(Screenshot grounding data)
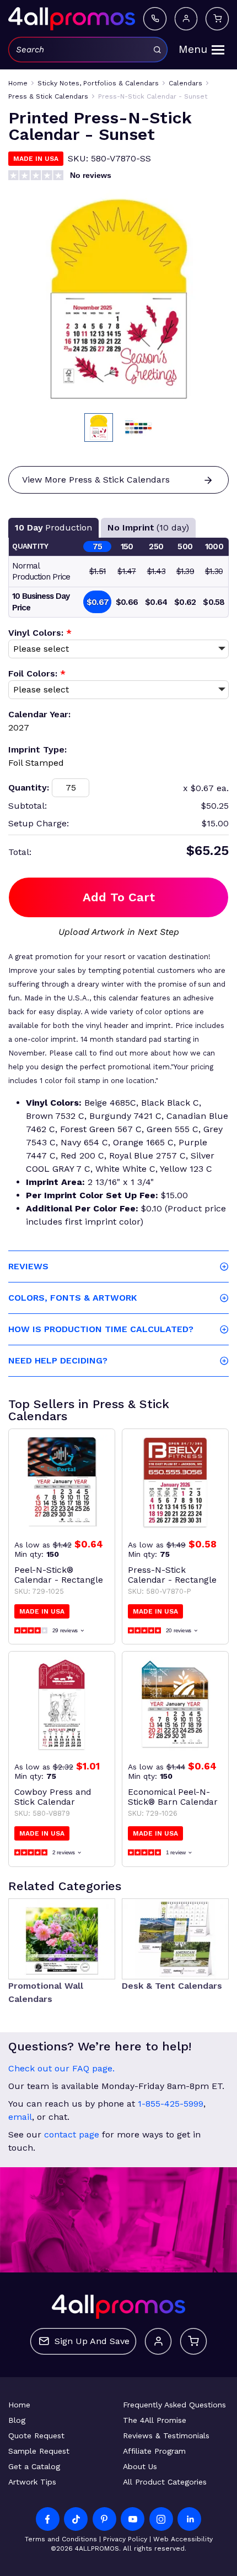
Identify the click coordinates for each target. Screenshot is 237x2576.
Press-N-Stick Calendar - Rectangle (172, 1575)
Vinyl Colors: (40, 632)
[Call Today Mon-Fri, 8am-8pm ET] (154, 18)
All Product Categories (165, 2481)
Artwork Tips (32, 2481)
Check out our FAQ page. (61, 2068)
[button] (98, 427)
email (20, 2117)
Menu (193, 49)
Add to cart (119, 897)
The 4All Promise (154, 2420)
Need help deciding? (57, 1360)
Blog (16, 2420)
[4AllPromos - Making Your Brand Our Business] (71, 18)
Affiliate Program (154, 2451)
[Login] (186, 18)
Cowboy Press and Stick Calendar (52, 1797)
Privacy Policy (125, 2539)
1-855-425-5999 (170, 2103)
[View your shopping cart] (217, 18)
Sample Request (38, 2451)
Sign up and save (92, 2341)
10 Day (53, 527)
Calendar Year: (39, 714)
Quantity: (28, 787)
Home (19, 2404)
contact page (71, 2134)
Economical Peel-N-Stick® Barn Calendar (173, 1797)
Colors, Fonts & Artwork (72, 1297)
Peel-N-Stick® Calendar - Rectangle (58, 1575)
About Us (140, 2466)
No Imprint (148, 527)
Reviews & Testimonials (166, 2435)
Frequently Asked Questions (174, 2404)
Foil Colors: (37, 673)
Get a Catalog (34, 2466)
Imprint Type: (37, 749)
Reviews (28, 1266)
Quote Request (36, 2435)
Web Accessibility (183, 2539)
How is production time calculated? (100, 1329)
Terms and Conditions (61, 2539)
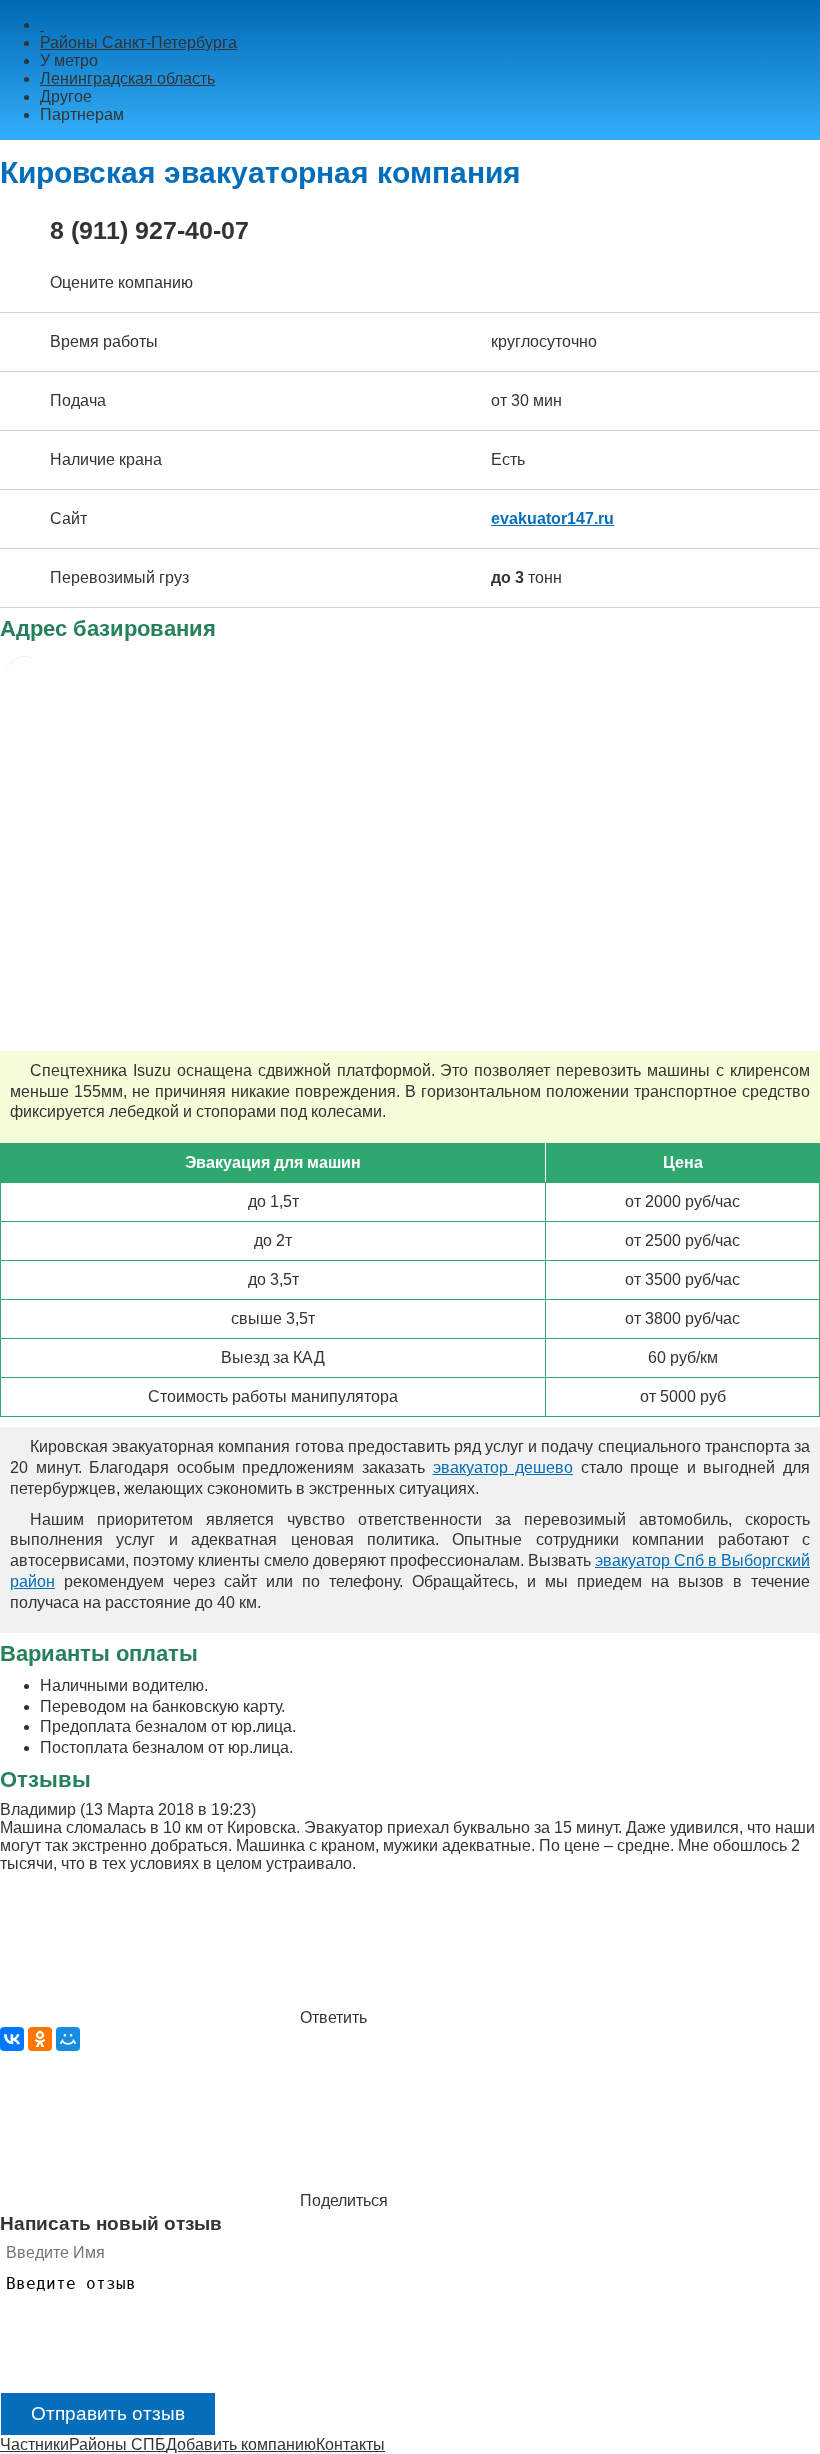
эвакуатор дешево (503, 1467)
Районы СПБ (117, 2444)
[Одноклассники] (40, 2039)
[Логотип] (42, 24)
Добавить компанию (241, 2444)
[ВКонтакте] (12, 2039)
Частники (34, 2444)
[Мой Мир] (68, 2039)
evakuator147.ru (552, 518)
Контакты (350, 2444)
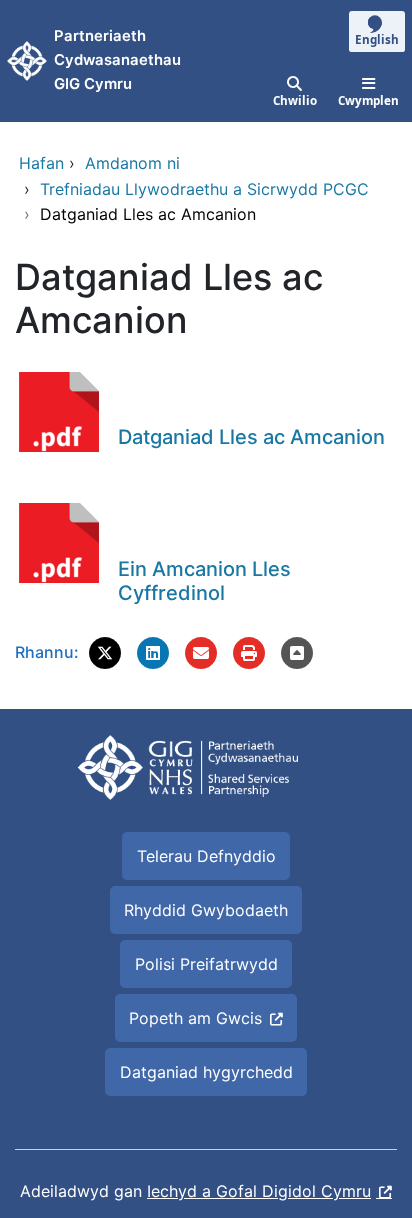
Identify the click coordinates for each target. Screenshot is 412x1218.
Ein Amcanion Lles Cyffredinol (204, 581)
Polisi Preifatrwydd (206, 964)
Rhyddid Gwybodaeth (206, 910)
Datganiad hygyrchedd (206, 1072)
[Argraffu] (249, 653)
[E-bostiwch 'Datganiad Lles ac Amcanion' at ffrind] (201, 653)
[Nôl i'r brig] (297, 653)
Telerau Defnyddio (206, 856)
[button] (105, 653)
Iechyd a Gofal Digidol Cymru (259, 1191)
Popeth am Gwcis (195, 1018)
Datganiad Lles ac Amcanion (251, 437)
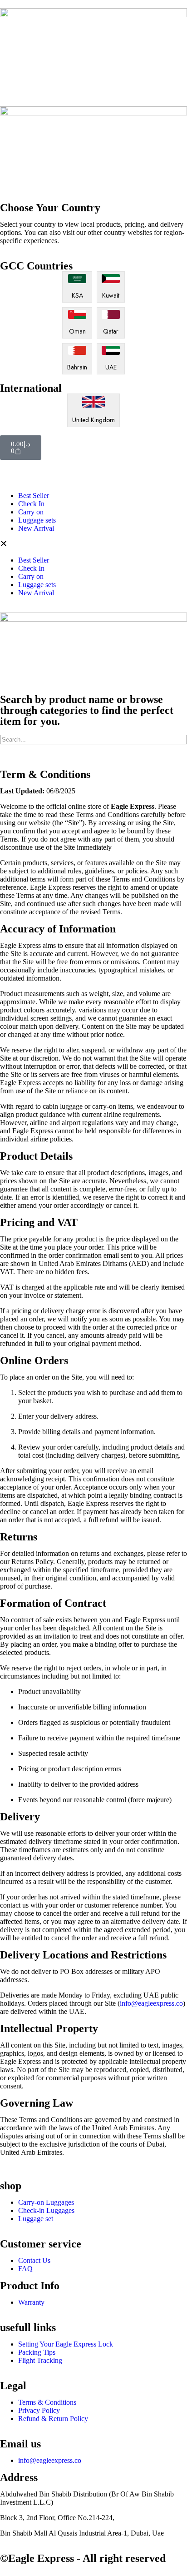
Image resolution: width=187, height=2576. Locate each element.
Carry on (31, 512)
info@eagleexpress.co (151, 2003)
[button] (93, 544)
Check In (31, 504)
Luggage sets (37, 520)
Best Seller (33, 495)
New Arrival (36, 528)
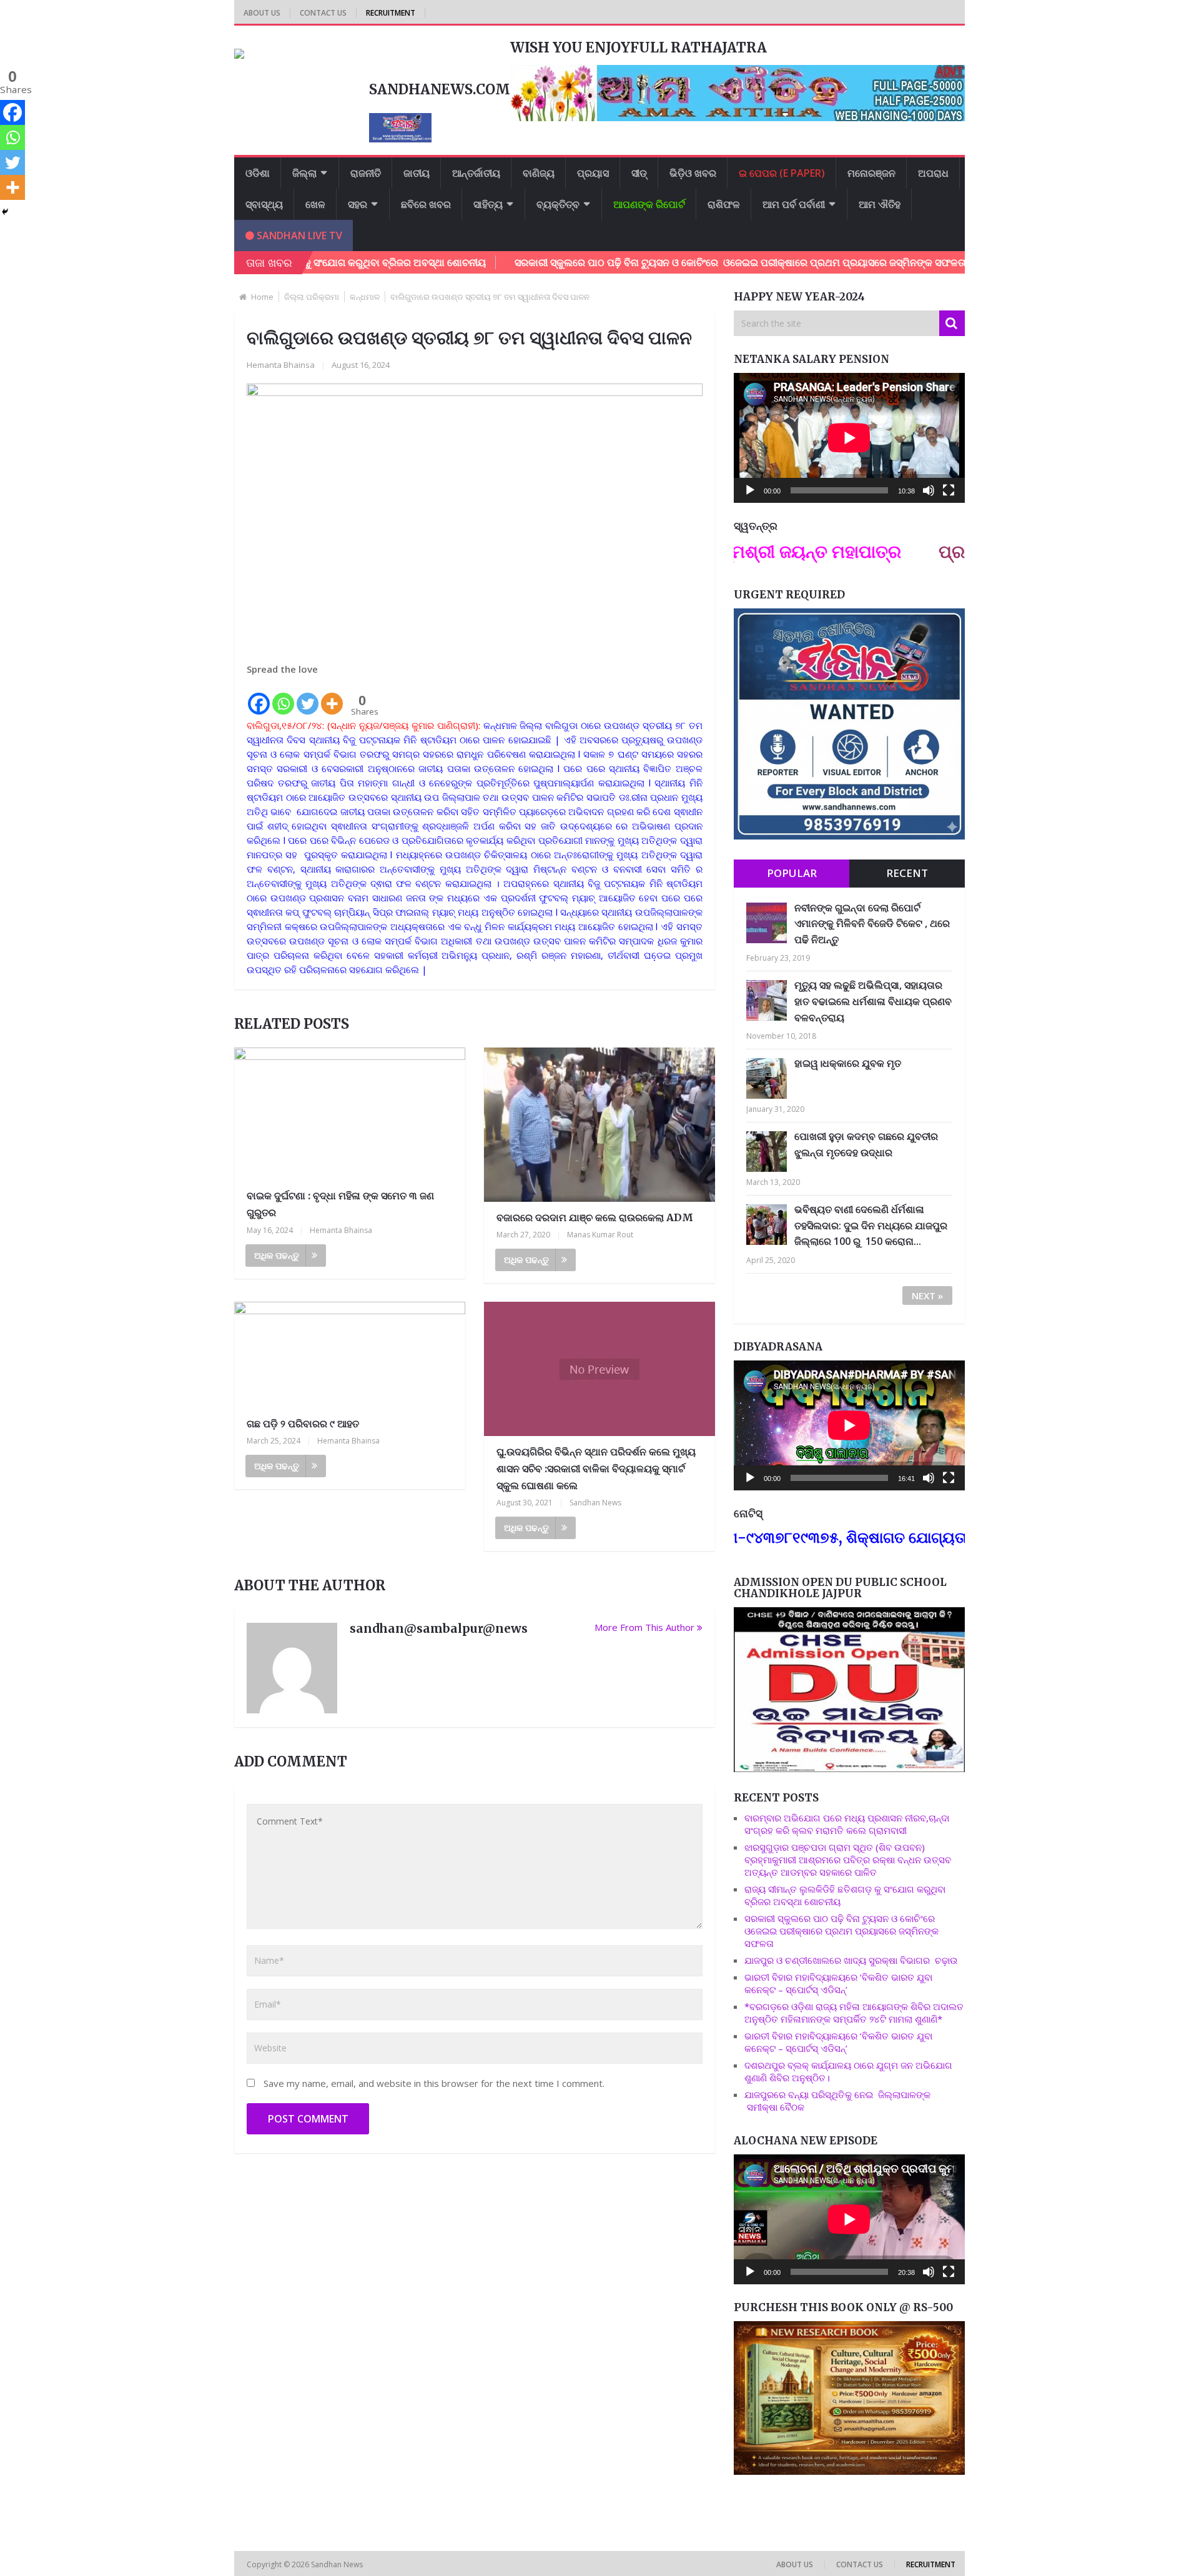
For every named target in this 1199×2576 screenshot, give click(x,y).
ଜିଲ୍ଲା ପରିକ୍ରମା (311, 296)
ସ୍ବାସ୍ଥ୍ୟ (264, 204)
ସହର (357, 204)
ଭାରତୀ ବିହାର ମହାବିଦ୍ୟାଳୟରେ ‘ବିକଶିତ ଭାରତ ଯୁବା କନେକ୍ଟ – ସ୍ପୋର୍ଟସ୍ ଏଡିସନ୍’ (838, 1983)
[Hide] (5, 212)
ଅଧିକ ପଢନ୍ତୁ (276, 1255)
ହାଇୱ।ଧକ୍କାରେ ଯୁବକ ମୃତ (847, 1063)
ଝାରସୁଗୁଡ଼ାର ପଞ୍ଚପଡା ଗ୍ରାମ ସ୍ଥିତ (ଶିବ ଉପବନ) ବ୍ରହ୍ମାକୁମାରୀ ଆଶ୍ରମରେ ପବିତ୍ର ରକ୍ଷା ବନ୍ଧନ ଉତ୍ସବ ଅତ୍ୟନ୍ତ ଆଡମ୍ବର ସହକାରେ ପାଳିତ (847, 1859)
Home (262, 296)
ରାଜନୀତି (365, 173)
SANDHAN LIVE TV (298, 235)
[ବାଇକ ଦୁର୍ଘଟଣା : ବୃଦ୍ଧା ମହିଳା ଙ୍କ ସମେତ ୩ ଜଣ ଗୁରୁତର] (349, 1114)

• [How to complete this task]
The full text of the data above, exact and without pictures, is what to return.

• [Task answer]
Identify the click coordinates for each target. Screenshot is 237x2576.
Press-N-Stick Calendar - Rectangle (172, 1575)
Vinyl Colors: (40, 632)
[Call Today Mon-Fri, 8am-8pm ET] (154, 18)
All Product Categories (165, 2481)
Artwork Tips (32, 2481)
Check out our FAQ page. (61, 2068)
[button] (98, 427)
email (20, 2117)
Menu (193, 49)
Add to cart (119, 897)
The 4All Promise (154, 2420)
Need help deciding? (57, 1360)
Blog (16, 2420)
[4AllPromos - Making Your Brand Our Business] (71, 18)
Affiliate Program (154, 2451)
[Login] (186, 18)
Cowboy Press and Stick Calendar (52, 1797)
Privacy Policy (125, 2539)
1-855-425-5999 (170, 2103)
[View your shopping cart] (217, 18)
Sample Request (38, 2451)
Sign up and save (92, 2341)
10 Day (53, 527)
Calendar Year: (39, 714)
Quantity: (28, 787)
Home (19, 2404)
contact page (71, 2134)
Economical Peel-N-Stick® Barn Calendar (173, 1797)
Colors, Fonts & Artwork (72, 1297)
Peel-N-Stick® Calendar - Rectangle (58, 1575)
About Us (140, 2466)
No Imprint (148, 527)
Reviews & Testimonials (166, 2435)
Frequently Asked Questions (174, 2404)
Foil Colors: (37, 673)
Get a Catalog (34, 2466)
Imprint Type: (37, 749)
Reviews (28, 1266)
Quote Request (36, 2435)
Web Accessibility (183, 2539)
How is production time calculated? (100, 1329)
Terms and Conditions (61, 2539)
эвакуатор дешево (503, 1467)
Районы СПБ (117, 2444)
[Одноклассники] (40, 2039)
[Логотип] (42, 24)
Добавить компанию (241, 2444)
[ВКонтакте] (12, 2039)
Частники (34, 2444)
[Мой Мир] (68, 2039)
evakuator147.ru (552, 518)
Контакты (350, 2444)
Identify the click coordinates for each target. Screenshot is 412x1218.
Ein Amcanion Lles Cyffredinol (204, 581)
Polisi Preifatrwydd (206, 964)
Rhyddid Gwybodaeth (206, 910)
Datganiad hygyrchedd (206, 1072)
[Argraffu] (249, 653)
[E-bostiwch 'Datganiad Lles ac Amcanion' at ffrind] (201, 653)
[Nôl i'r brig] (297, 653)
Telerau Defnyddio (206, 856)
[button] (105, 653)
Iechyd a Gofal Digidol Cymru (259, 1191)
Popeth am Gwcis (195, 1018)
Datganiad Lles ac Amcanion (251, 437)
Image resolution: width=187, height=2576. Locate each element.
Carry on (31, 512)
info@eagleexpress.co (151, 2003)
[button] (93, 544)
Check In (31, 504)
Luggage sets (37, 520)
Best Seller (33, 495)
New Arrival (36, 528)
For every named target in this 1199×2576 screenshot, give click(x,y).
ଜିଲ୍ଲା ପରିକ୍ରମା (311, 296)
ସ୍ବାସ୍ଥ୍ୟ (264, 204)
ସହର (357, 204)
ଭାରତୀ ବିହାର ମହାବିଦ୍ୟାଳୟରେ ‘ବିକଶିତ ଭାରତ ଯୁବା କନେକ୍ଟ – ସ୍ପୋର୍ଟସ୍ ଏଡିସନ୍’ (838, 1983)
[Hide] (5, 212)
ଅଧିକ ପଢନ୍ତୁ (276, 1255)
ହାଇୱ।ଧକ୍କାରେ ଯୁବକ ମୃତ (847, 1063)
ଝାରସୁଗୁଡ଼ାର ପଞ୍ଚପଡା ଗ୍ରାମ ସ୍ଥିତ (ଶିବ ଉପବନ) ବ୍ରହ୍ମାକୁମାରୀ ଆଶ୍ରମରେ ପବିତ୍ର ରକ୍ଷା ବନ୍ଧନ ଉତ୍ସବ ଅତ୍ୟନ୍ତ ଆଡମ୍ବର ସହକାରେ ପାଳିତ (847, 1859)
Home (262, 296)
ରାଜନୀତି (365, 173)
SANDHAN LIVE TV (298, 235)
[ବାଇକ ଦୁର୍ଘଟଣା : ବୃଦ୍ଧା ମହିଳା ଙ୍କ ସମେତ ୩ ଜଣ ଗୁରୁତର] (349, 1114)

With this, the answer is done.